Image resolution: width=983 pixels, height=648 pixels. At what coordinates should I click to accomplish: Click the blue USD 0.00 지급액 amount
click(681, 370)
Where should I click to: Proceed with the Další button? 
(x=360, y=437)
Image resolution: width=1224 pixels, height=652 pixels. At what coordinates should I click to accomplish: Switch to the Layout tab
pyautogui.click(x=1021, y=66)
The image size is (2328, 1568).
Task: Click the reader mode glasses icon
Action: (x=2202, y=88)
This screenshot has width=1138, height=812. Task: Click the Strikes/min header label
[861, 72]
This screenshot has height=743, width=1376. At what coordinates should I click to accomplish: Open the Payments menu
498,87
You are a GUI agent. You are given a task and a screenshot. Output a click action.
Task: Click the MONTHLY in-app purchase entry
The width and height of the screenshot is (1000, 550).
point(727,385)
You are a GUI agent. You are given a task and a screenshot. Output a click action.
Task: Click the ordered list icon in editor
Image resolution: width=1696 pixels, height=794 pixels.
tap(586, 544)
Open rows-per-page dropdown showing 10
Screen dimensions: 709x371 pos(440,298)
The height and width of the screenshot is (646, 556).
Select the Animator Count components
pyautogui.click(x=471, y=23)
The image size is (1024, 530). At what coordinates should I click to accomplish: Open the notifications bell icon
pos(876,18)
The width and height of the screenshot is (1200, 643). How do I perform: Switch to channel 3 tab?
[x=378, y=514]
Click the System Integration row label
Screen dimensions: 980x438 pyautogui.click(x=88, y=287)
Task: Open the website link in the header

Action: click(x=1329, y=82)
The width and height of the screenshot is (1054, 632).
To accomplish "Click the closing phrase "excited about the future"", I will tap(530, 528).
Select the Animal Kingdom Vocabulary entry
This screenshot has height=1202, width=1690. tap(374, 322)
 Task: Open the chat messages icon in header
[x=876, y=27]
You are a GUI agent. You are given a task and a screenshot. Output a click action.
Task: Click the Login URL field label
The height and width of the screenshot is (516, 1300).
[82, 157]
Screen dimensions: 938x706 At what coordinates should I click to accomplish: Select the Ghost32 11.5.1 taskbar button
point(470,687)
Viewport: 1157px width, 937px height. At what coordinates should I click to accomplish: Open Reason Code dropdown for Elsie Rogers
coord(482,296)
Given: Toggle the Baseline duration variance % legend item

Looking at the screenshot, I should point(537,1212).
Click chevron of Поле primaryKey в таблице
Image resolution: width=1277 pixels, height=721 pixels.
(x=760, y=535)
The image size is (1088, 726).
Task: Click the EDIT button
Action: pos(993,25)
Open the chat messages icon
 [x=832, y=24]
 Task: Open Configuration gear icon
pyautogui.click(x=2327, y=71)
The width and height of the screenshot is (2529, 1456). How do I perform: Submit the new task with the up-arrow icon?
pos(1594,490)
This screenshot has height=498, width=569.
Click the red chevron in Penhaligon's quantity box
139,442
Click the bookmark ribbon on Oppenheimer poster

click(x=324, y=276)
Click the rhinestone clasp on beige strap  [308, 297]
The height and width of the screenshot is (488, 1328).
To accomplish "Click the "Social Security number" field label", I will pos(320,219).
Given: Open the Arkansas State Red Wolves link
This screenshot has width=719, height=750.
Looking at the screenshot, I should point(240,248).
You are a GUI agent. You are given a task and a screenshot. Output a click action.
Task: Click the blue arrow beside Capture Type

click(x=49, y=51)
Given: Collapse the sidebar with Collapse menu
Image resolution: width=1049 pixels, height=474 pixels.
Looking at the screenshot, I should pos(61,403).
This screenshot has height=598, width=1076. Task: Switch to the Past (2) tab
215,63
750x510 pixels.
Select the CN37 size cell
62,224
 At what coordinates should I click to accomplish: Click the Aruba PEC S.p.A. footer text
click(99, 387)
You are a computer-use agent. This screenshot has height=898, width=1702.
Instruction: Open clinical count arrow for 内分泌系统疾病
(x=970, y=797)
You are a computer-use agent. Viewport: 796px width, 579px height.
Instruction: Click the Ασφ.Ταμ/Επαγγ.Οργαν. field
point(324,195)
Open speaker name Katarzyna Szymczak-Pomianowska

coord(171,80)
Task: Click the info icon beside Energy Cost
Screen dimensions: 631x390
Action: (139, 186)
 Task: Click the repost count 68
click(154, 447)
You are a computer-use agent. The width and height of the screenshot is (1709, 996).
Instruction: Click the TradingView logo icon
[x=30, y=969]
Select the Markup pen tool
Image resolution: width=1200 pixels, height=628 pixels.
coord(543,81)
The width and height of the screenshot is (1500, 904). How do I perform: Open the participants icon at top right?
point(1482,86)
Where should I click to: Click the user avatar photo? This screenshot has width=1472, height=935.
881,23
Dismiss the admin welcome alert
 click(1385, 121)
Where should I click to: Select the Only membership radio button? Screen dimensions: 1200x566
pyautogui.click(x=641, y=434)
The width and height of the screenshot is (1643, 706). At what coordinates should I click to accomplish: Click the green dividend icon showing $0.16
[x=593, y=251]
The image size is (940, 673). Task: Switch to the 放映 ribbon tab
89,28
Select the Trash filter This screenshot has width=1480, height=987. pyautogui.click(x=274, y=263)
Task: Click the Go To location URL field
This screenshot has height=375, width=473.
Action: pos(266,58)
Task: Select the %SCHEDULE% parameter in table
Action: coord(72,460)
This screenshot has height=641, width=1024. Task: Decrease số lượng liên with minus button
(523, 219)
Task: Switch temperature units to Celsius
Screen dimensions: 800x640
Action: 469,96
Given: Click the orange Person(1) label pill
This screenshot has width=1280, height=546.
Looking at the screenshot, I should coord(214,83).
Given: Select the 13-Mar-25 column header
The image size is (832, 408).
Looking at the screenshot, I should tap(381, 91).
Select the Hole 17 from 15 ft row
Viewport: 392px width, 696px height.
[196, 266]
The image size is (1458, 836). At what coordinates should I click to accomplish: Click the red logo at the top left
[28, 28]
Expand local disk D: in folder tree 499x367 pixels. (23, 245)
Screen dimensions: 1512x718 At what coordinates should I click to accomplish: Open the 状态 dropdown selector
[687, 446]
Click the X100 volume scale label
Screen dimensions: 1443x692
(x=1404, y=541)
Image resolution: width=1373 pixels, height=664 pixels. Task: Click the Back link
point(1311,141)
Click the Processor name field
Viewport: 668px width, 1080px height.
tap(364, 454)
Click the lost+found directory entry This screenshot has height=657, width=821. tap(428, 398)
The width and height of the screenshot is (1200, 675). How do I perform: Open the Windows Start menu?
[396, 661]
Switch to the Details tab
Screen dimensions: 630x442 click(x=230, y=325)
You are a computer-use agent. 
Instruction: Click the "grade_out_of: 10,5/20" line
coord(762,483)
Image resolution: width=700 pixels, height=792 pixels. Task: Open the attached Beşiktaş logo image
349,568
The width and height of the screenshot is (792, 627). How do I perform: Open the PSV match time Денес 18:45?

■ ■ ■ ■ ■

## [ACTION ITEM]
The material must be reproduced word for word.

## [COMPLETED EXERCISE]
Image resolution: width=983 pixels, height=648 pixels. At what coordinates should I click to accomplish: Click the blue USD 0.00 지급액 amount
click(681, 370)
Where should I click to: Proceed with the Další button? 
(x=360, y=437)
Image resolution: width=1224 pixels, height=652 pixels. At what coordinates should I click to accomplish: Switch to the Layout tab
pyautogui.click(x=1021, y=66)
The image size is (2328, 1568).
Task: Click the reader mode glasses icon
Action: (x=2202, y=88)
This screenshot has width=1138, height=812. Task: Click the Strikes/min header label
[861, 72]
This screenshot has height=743, width=1376. At what coordinates should I click to accomplish: Open the Payments menu
498,87
You are a GUI agent. You are given a task and a screenshot. Output a click action.
Task: Click the MONTHLY in-app purchase entry
The width and height of the screenshot is (1000, 550).
point(727,385)
You are a GUI agent. You are given a task and a screenshot. Output a click action.
Task: Click the ordered list icon in editor
Image resolution: width=1696 pixels, height=794 pixels.
tap(586, 544)
Open rows-per-page dropdown showing 10
Screen dimensions: 709x371 pos(440,298)
The height and width of the screenshot is (646, 556).
Select the Animator Count components
pyautogui.click(x=471, y=23)
The image size is (1024, 530). At what coordinates should I click to accomplish: Open the notifications bell icon
pos(876,18)
The width and height of the screenshot is (1200, 643). How do I perform: Switch to channel 3 tab?
[x=378, y=514]
Click the System Integration row label
Screen dimensions: 980x438 pyautogui.click(x=88, y=287)
Task: Open the website link in the header

Action: click(x=1329, y=82)
The width and height of the screenshot is (1054, 632).
To accomplish "Click the closing phrase "excited about the future"", I will tap(530, 528).
Select the Animal Kingdom Vocabulary entry
This screenshot has height=1202, width=1690. tap(374, 322)
 Task: Open the chat messages icon in header
[x=876, y=27]
You are a GUI agent. You are given a task and a screenshot. Output a click action.
Task: Click the Login URL field label
The height and width of the screenshot is (516, 1300).
[82, 157]
Screen dimensions: 938x706 At what coordinates should I click to accomplish: Select the Ghost32 11.5.1 taskbar button
point(470,687)
Viewport: 1157px width, 937px height. At what coordinates should I click to accomplish: Open Reason Code dropdown for Elsie Rogers
coord(482,296)
Given: Toggle the Baseline duration variance % legend item

Looking at the screenshot, I should point(537,1212).
Click chevron of Поле primaryKey в таблице
Image resolution: width=1277 pixels, height=721 pixels.
(x=760, y=535)
The image size is (1088, 726).
Task: Click the EDIT button
Action: pos(993,25)
Open the chat messages icon
 [x=832, y=24]
 Task: Open Configuration gear icon
pyautogui.click(x=2327, y=71)
The width and height of the screenshot is (2529, 1456). How do I perform: Submit the new task with the up-arrow icon?
pos(1594,490)
This screenshot has height=498, width=569.
Click the red chevron in Penhaligon's quantity box
139,442
Click the bookmark ribbon on Oppenheimer poster

click(x=324, y=276)
Click the rhinestone clasp on beige strap  [308, 297]
The height and width of the screenshot is (488, 1328).
To accomplish "Click the "Social Security number" field label", I will pos(320,219).
Given: Open the Arkansas State Red Wolves link
This screenshot has width=719, height=750.
Looking at the screenshot, I should point(240,248).
You are a GUI agent. You are given a task and a screenshot. Output a click action.
Task: Click the blue arrow beside Capture Type

click(x=49, y=51)
Given: Collapse the sidebar with Collapse menu
Image resolution: width=1049 pixels, height=474 pixels.
Looking at the screenshot, I should pos(61,403).
This screenshot has height=598, width=1076. Task: Switch to the Past (2) tab
215,63
750x510 pixels.
Select the CN37 size cell
62,224
 At what coordinates should I click to accomplish: Click the Aruba PEC S.p.A. footer text
click(99, 387)
You are a computer-use agent. This screenshot has height=898, width=1702.
Instruction: Open clinical count arrow for 内分泌系统疾病
(x=970, y=797)
You are a computer-use agent. Viewport: 796px width, 579px height.
Instruction: Click the Ασφ.Ταμ/Επαγγ.Οργαν. field
point(324,195)
Open speaker name Katarzyna Szymczak-Pomianowska

coord(171,80)
Task: Click the info icon beside Energy Cost
Screen dimensions: 631x390
Action: (139, 186)
 Task: Click the repost count 68
click(154, 447)
You are a computer-use agent. The width and height of the screenshot is (1709, 996).
Instruction: Click the TradingView logo icon
[x=30, y=969]
Select the Markup pen tool
Image resolution: width=1200 pixels, height=628 pixels.
coord(543,81)
The width and height of the screenshot is (1500, 904). How do I perform: Open the participants icon at top right?
point(1482,86)
Where should I click to: Click the user avatar photo? This screenshot has width=1472, height=935.
881,23
Dismiss the admin welcome alert
 click(1385, 121)
Where should I click to: Select the Only membership radio button? Screen dimensions: 1200x566
pyautogui.click(x=641, y=434)
The width and height of the screenshot is (1643, 706). At what coordinates should I click to accomplish: Click the green dividend icon showing $0.16
[x=593, y=251]
The image size is (940, 673). Task: Switch to the 放映 ribbon tab
89,28
Select the Trash filter This screenshot has width=1480, height=987. pyautogui.click(x=274, y=263)
Task: Click the Go To location URL field
This screenshot has height=375, width=473.
Action: pos(266,58)
Task: Select the %SCHEDULE% parameter in table
Action: coord(72,460)
This screenshot has height=641, width=1024. Task: Decrease số lượng liên with minus button
(523, 219)
Task: Switch temperature units to Celsius
Screen dimensions: 800x640
Action: 469,96
Given: Click the orange Person(1) label pill
This screenshot has width=1280, height=546.
Looking at the screenshot, I should coord(214,83).
Given: Select the 13-Mar-25 column header
The image size is (832, 408).
Looking at the screenshot, I should tap(381, 91).
Select the Hole 17 from 15 ft row
Viewport: 392px width, 696px height.
[196, 266]
The image size is (1458, 836). At what coordinates should I click to accomplish: Click the red logo at the top left
[28, 28]
Expand local disk D: in folder tree 499x367 pixels. (23, 245)
Screen dimensions: 1512x718 At what coordinates should I click to accomplish: Open the 状态 dropdown selector
[687, 446]
Click the X100 volume scale label
Screen dimensions: 1443x692
(x=1404, y=541)
Image resolution: width=1373 pixels, height=664 pixels. Task: Click the Back link
point(1311,141)
Click the Processor name field
Viewport: 668px width, 1080px height.
tap(364, 454)
Click the lost+found directory entry This screenshot has height=657, width=821. tap(428, 398)
The width and height of the screenshot is (1200, 675). How do I perform: Open the Windows Start menu?
[396, 661]
Switch to the Details tab
Screen dimensions: 630x442 click(x=230, y=325)
You are a computer-use agent. 
Instruction: Click the "grade_out_of: 10,5/20" line
coord(762,483)
Image resolution: width=700 pixels, height=792 pixels. Task: Open the attached Beşiktaş logo image
349,568
The width and height of the screenshot is (792, 627). How do I perform: Open the PSV match time Денес 18:45?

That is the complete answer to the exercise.